将龙胆紫或苏木素加入上述细胞悬液，进行染色；所述龙胆紫的终浓度为0.1～0.5μg/μl，染色时间为2～7分钟；所述苏木素的终浓度为1～7μg/μl，染色时间为3～7分钟；

对上述染色后的细胞悬液中的有核细胞利用显微镜进行观察和识别。

本发明提供的上述有核细胞标识方法的具体实施方案中，龙胆紫的配制和保存方法可以为：将5g龙胆紫晶体加入10ml的95％乙醇中溶解，添加灭菌后的去离子水至100ml，将配好的龙胆紫染液放入棕色瓶密封保存，在1月内使用。
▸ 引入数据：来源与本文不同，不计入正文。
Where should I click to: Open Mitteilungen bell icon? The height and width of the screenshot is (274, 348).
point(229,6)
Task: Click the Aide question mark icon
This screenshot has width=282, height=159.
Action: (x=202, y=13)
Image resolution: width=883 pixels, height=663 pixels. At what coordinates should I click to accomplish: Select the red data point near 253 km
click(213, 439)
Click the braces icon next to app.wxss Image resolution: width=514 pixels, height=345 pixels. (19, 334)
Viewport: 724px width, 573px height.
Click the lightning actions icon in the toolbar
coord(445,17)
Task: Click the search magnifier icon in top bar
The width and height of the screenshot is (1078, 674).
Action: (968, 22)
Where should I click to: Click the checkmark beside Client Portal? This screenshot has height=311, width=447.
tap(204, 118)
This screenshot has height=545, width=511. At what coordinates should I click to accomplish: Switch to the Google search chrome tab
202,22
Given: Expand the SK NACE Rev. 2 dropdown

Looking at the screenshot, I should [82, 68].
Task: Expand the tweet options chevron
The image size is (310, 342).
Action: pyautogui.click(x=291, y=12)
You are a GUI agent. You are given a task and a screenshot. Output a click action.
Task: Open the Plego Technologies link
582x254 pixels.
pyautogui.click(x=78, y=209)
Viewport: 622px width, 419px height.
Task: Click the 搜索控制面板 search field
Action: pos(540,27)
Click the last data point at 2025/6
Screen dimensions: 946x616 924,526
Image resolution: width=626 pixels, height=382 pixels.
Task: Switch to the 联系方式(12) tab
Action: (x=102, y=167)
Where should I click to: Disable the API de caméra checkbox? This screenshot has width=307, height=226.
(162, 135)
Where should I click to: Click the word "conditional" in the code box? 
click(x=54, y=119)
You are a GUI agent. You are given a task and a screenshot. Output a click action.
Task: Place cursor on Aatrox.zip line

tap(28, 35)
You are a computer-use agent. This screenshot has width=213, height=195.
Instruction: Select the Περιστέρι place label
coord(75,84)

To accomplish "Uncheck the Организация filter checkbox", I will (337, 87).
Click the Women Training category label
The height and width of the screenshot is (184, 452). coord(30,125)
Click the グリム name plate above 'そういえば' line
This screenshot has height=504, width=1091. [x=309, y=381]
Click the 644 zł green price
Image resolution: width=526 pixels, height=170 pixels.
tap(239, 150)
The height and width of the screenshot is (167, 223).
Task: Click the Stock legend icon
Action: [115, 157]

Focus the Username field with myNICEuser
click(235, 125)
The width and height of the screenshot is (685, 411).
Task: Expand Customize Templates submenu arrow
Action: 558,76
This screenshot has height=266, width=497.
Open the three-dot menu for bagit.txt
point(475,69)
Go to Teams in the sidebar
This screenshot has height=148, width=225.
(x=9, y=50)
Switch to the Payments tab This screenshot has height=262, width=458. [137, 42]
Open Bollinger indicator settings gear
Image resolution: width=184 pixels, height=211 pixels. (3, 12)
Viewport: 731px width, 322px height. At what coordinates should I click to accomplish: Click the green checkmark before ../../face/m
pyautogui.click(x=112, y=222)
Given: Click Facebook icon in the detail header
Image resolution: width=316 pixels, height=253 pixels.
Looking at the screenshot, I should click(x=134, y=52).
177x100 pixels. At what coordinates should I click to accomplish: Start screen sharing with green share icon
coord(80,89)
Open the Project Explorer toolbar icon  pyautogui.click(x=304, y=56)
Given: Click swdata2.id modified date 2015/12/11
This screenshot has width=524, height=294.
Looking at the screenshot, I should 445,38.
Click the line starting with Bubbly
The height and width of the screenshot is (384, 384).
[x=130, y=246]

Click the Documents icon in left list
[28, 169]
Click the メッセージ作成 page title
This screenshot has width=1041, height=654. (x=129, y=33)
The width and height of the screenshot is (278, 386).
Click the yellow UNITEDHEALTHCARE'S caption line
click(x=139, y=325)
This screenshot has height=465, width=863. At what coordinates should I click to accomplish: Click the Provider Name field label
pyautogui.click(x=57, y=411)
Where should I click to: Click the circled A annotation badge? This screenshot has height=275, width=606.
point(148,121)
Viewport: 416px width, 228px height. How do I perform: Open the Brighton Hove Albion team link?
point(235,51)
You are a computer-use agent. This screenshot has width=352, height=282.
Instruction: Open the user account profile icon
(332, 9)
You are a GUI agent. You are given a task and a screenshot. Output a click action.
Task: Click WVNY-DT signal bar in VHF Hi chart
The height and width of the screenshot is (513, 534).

当然，也可以按照其他适当方法进行配制和保存。

苏木素的配置方法：将1g苏木素溶于10ml无水酒精中，加热溶解，另将20g硫酸铝钾和200ml蒸馏水放入较大的三角烧瓶中加温并搅拌，待全部溶解后，再倒入苏木素酒精溶液，混合后煮沸1分钟，稍冷却，慢慢加入0.5g红色氧化汞0.5g，改用小火加温，当染液变为紫红色时，将烧瓶浸入冷水中，使染液迅速冷却，冷却后过滤即可使用。